# My beautiful kitten - is she black smoke? [pics]



## metalfirecracker (Nov 6, 2012)

Hi guys, 
This is my gorgeous new kitten Poppy. She was a stray who I picked up and took home one day (more info in my post in Introductions). 
She has really unusual fur, its white for the most part but black on the tips so she generally look black until you ruffle up her fur.

























I have been calling her a black smoke, but wondering if anyone here is able to confirm this for me?

And how common is this in regular domestic longhaired kitties?
Thanks again


----------



## polishrose (Oct 26, 2011)

No idea what its called or if its common but it looks very cool


----------



## metalfirecracker (Nov 6, 2012)

polishrose said:


> No idea what its called or if its common but it looks very cool


Thank you! She's amazing


----------



## Ingrid25 (Oct 1, 2011)

She is so cute!!!!!!!!! I am not 100% sure but I don't think she is a black smoke..... wait for spid to come along and you'll find out


----------



## jenny armour (Feb 28, 2010)

she looks a bit of a smoke but because she is young she could change to a black self. one of my wegies started off black and white then he started to change to a black smoke and white now he has gone back to black and white again, you can never tell until they mature a bit


----------



## ChinaBlue (Feb 3, 2008)

She is beautiful - just so cute. 

Just a word of advice - if you are going to let her out in the future - don't have her name on her collar - just a telephone number and/or address - but no name.


----------



## Dally Banjo (Oct 22, 2009)

No idea & dont care she's purrrrrrrrrrrrrrrrfect :001_tt1: :001_tt1: :001_tt1: :001_tt1: :001_tt1: :001_tt1: :001_tt1: :001_tt1:


----------



## Aurelie (Apr 10, 2012)

She is so cute. She looks almost identical to our previous cat Baloo when he was a kitten. I hope she likes being brushed!


----------



## colliemerles (Nov 2, 2007)

_shes very pretty._


----------



## spid (Nov 4, 2008)

At the moment she looks black smoke yes - it might change - she how she is in a couple of months - got any pics of her as a baby? You only need one hair to be silver. I would imagine that most of it will fade.

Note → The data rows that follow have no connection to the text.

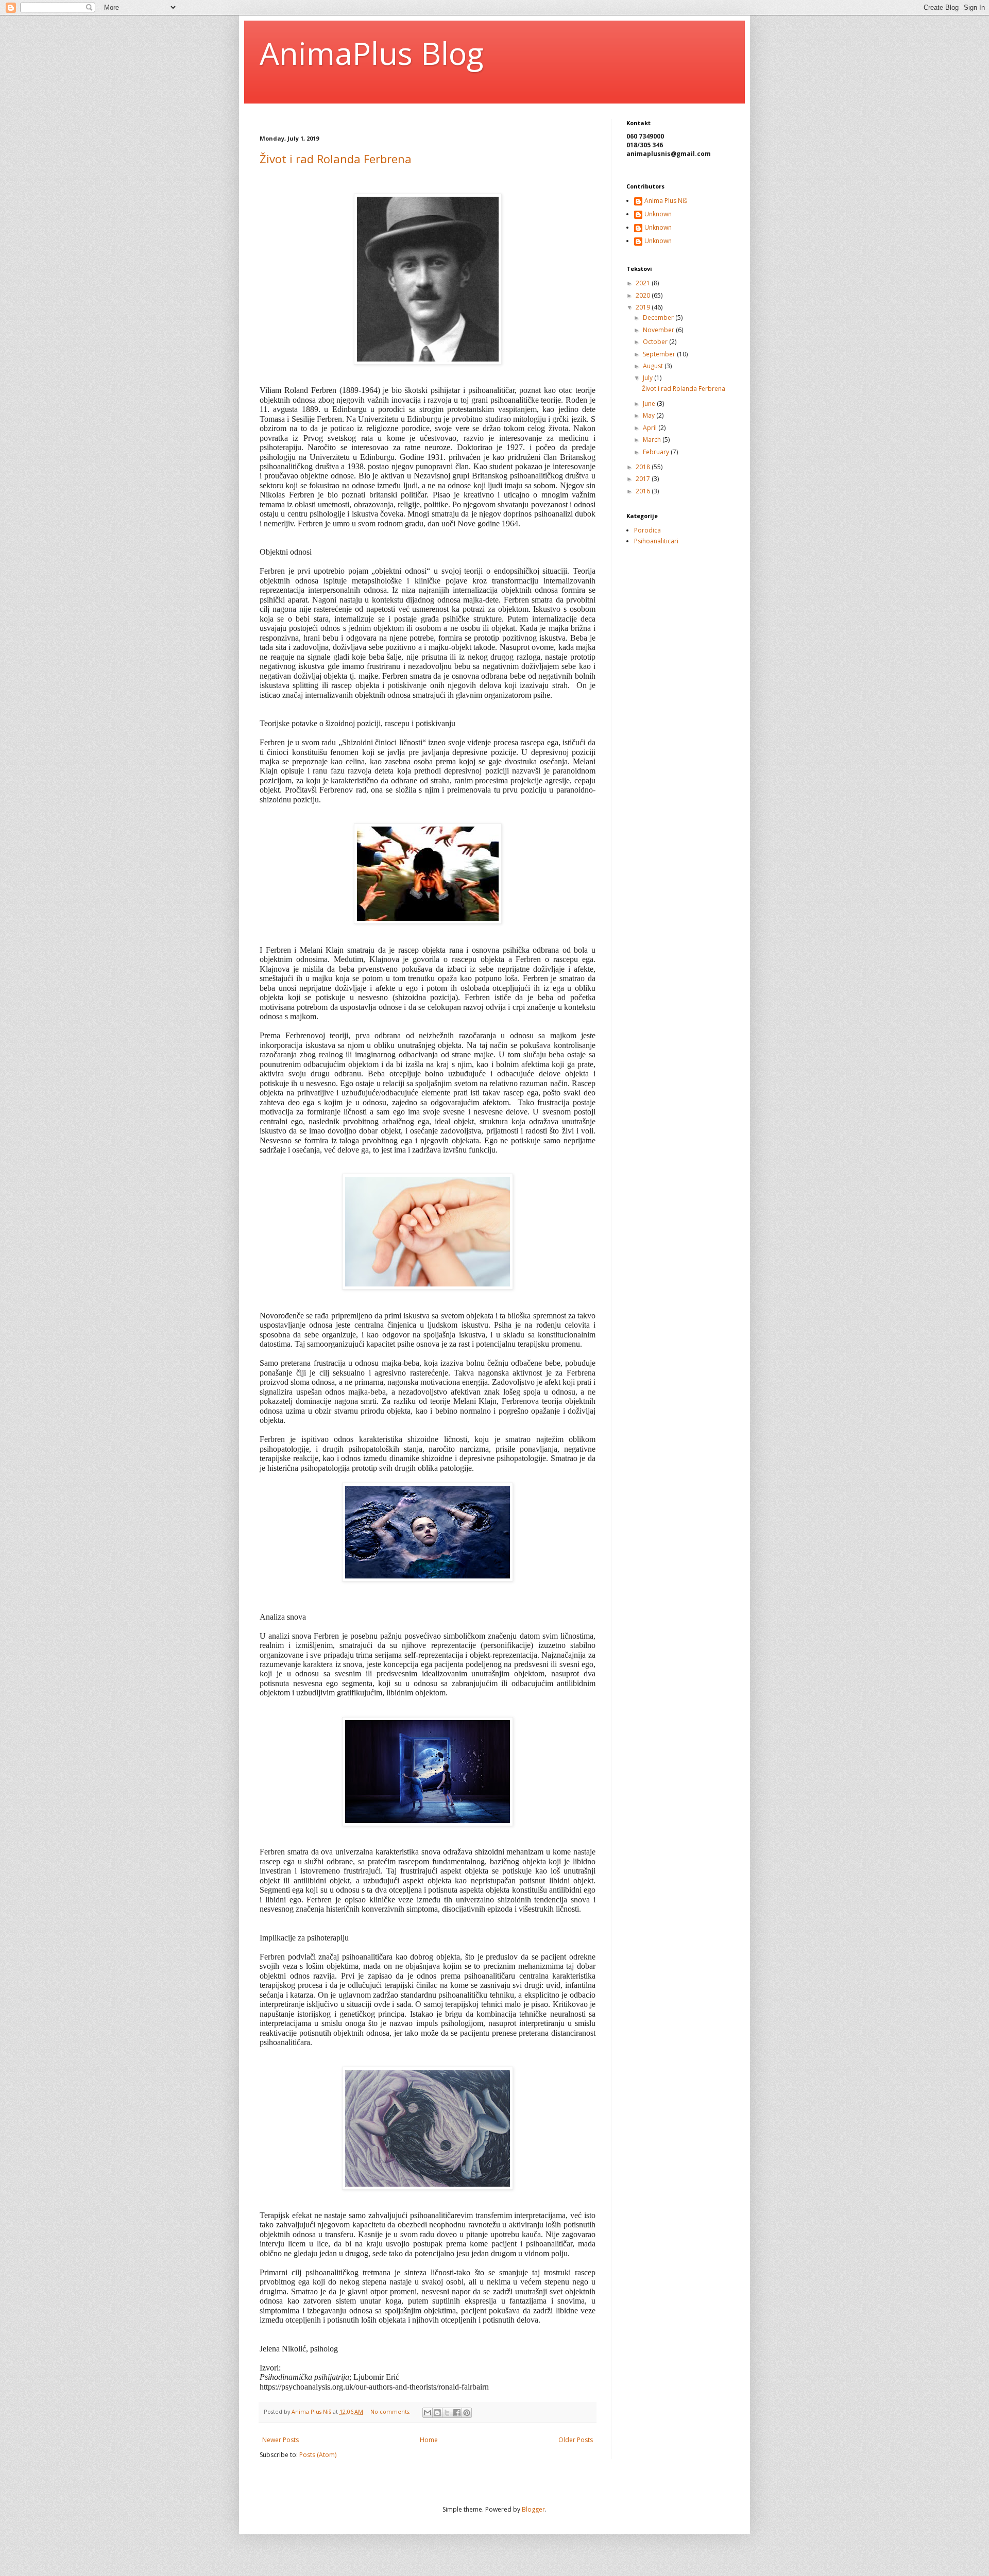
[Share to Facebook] (457, 2413)
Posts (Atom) (317, 2454)
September (660, 354)
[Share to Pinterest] (467, 2413)
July (648, 377)
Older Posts (575, 2439)
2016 (644, 491)
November (659, 329)
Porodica (647, 530)
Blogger (533, 2509)
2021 (644, 283)
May (649, 415)
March (652, 439)
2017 (644, 478)
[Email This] (427, 2413)
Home (429, 2439)
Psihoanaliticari (656, 541)
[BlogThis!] (437, 2413)
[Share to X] (447, 2413)
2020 (644, 295)
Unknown (658, 214)
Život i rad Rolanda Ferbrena (336, 158)
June (650, 403)
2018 (644, 466)
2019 (644, 307)
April (650, 427)
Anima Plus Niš (665, 201)
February (657, 452)
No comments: (391, 2411)
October (656, 341)
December (659, 317)
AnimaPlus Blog (372, 53)
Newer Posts (280, 2439)
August (653, 366)
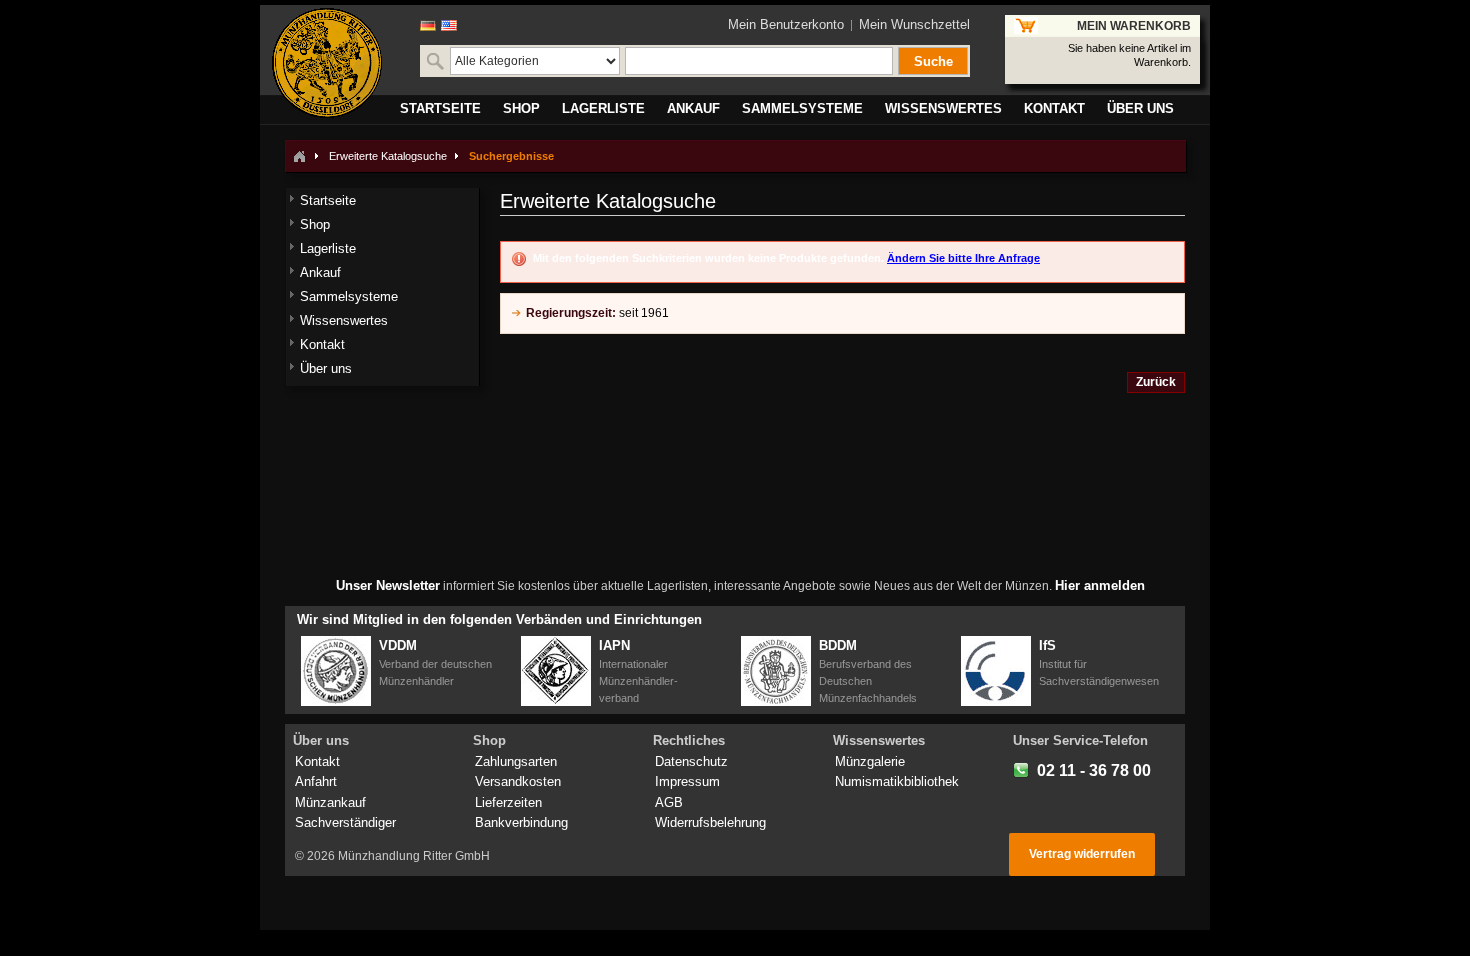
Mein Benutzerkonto (786, 24)
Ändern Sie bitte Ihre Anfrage (963, 258)
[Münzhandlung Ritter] (327, 63)
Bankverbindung (521, 822)
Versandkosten (518, 781)
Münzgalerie (870, 761)
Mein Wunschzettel (914, 24)
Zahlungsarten (516, 761)
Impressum (687, 781)
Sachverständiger (345, 822)
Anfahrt (316, 781)
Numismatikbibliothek (897, 781)
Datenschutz (691, 761)
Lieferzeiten (508, 802)
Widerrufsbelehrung (710, 822)
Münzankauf (330, 802)
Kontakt (317, 761)
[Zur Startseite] (299, 156)
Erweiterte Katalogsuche (388, 156)
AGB (669, 802)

(Remember guys Bomber is a HIGH silver - there are degrees in smokes)


----------



## metalfirecracker (Nov 6, 2012)

Hi guys, thanks for your help and info. She is about 14 weeks, I have had her now for 4-5 weeks, she was like this when I first got her. She wasn't cleaning herself when we brought her home so we had to have her bum shaved as it was very dirty and hard to clean when she used the litter tray so she had a little white bum which has now grown out a bit to more of a grey. Both vets she has been to had commented on how unusual her fur is!


----------



## metalfirecracker (Nov 6, 2012)

I don't have any pics of her younger than 9 weeks as she was one of a litter of strays who I found living rough behind a shop. She was the friendliest and all have been rehomed now, check out my post in Introductions for more info


----------



## metalfirecracker (Nov 6, 2012)

ChinaBlue said:


> She is beautiful - just so cute.
> 
> Just a word of advice - if you are going to let her out in the future - don't have her name on her collar - just a telephone number and/or address - but no name.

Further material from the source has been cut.